▶ _Try it_:
Word for word, reproduce all entries below, leaving every picture out.

▶ _The input_:
- Opening Delimiter -
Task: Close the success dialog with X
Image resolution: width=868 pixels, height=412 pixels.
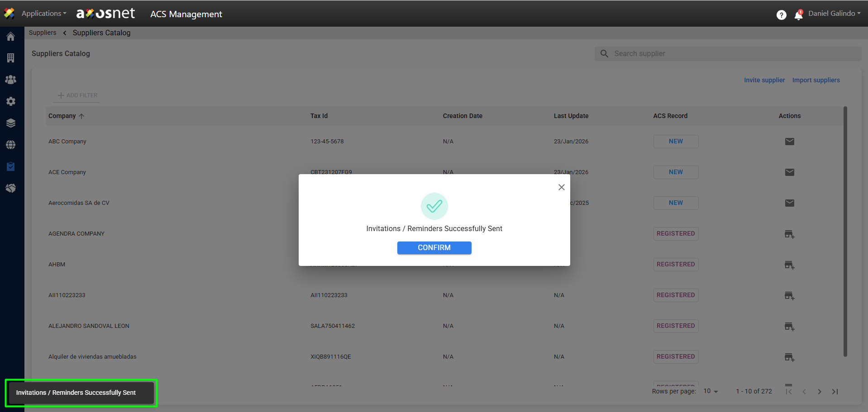Action: pyautogui.click(x=561, y=187)
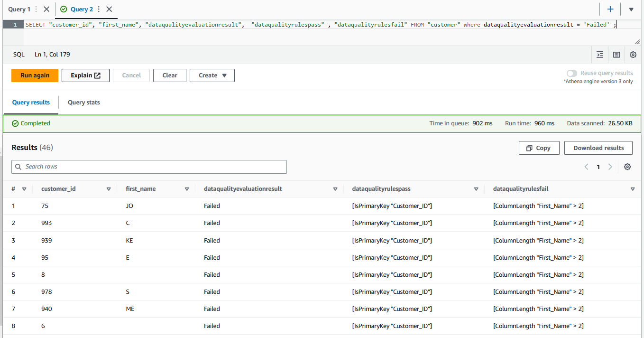This screenshot has height=338, width=644.
Task: Expand the Create dropdown button
Action: 212,75
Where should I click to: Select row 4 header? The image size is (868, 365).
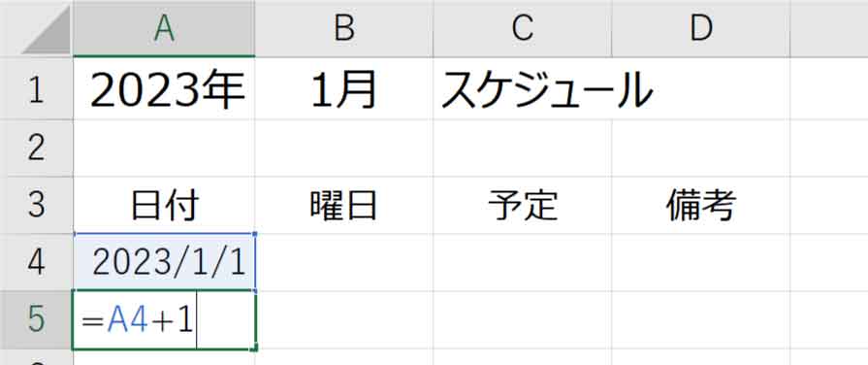click(36, 262)
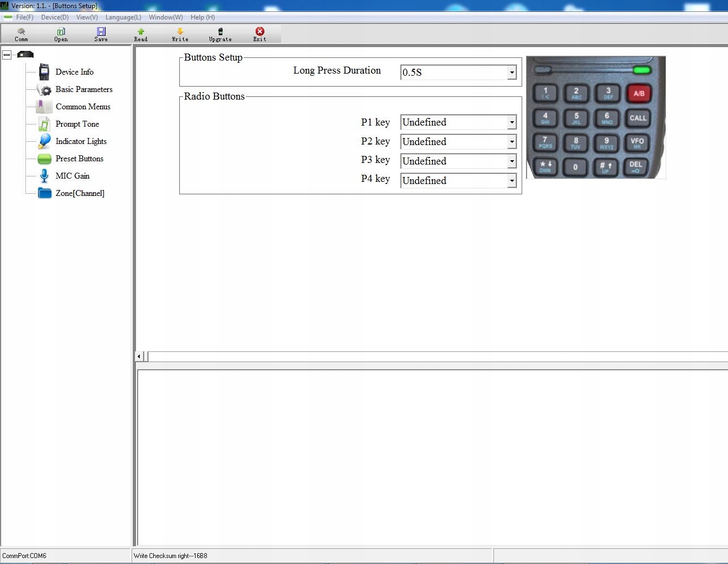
- Closing Delimiter -
▶ _Answer to the problem_:
Task: Close the success dialog with X
Image resolution: width=868 pixels, height=412 pixels.
Action: pyautogui.click(x=561, y=187)
This screenshot has height=338, width=644.
Task: Expand the Create dropdown button
Action: 212,75
Where should I click to: Select row 4 header? The image size is (868, 365).
click(36, 262)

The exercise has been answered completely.